**WORK ITEM**:
Exactly the lines from the one with "Given: Switch to the Slides tab in left pane" through the end of the material are to be output, both included, with no other text.

**RECORDS FOR PROCESSING**:
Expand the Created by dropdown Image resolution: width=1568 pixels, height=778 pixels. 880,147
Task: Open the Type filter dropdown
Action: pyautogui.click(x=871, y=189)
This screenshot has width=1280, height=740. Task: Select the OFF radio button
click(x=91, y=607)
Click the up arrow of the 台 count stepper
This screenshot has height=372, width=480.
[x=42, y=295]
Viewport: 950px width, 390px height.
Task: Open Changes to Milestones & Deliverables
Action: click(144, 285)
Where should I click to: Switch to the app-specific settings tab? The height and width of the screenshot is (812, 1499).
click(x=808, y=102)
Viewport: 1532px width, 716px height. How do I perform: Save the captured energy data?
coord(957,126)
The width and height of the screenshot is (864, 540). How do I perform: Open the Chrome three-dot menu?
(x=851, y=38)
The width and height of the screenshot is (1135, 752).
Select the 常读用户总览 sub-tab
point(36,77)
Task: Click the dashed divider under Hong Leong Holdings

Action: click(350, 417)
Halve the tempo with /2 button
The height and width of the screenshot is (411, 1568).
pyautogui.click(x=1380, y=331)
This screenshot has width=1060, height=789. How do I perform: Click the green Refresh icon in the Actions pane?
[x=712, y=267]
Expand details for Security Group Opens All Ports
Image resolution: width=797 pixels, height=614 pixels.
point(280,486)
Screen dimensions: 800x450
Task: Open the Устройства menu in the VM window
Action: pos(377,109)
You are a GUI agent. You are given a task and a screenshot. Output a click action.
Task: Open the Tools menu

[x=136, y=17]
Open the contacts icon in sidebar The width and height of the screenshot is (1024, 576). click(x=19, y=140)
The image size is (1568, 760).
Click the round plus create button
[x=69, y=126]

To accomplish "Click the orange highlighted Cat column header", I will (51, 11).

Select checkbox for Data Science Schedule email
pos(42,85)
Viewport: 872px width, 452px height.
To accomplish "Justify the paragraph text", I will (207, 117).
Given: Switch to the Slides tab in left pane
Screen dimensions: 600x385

**RESPONSE BELOW**:
Given: Switch to the Slides tab in left pane
Screen dimensions: 600x385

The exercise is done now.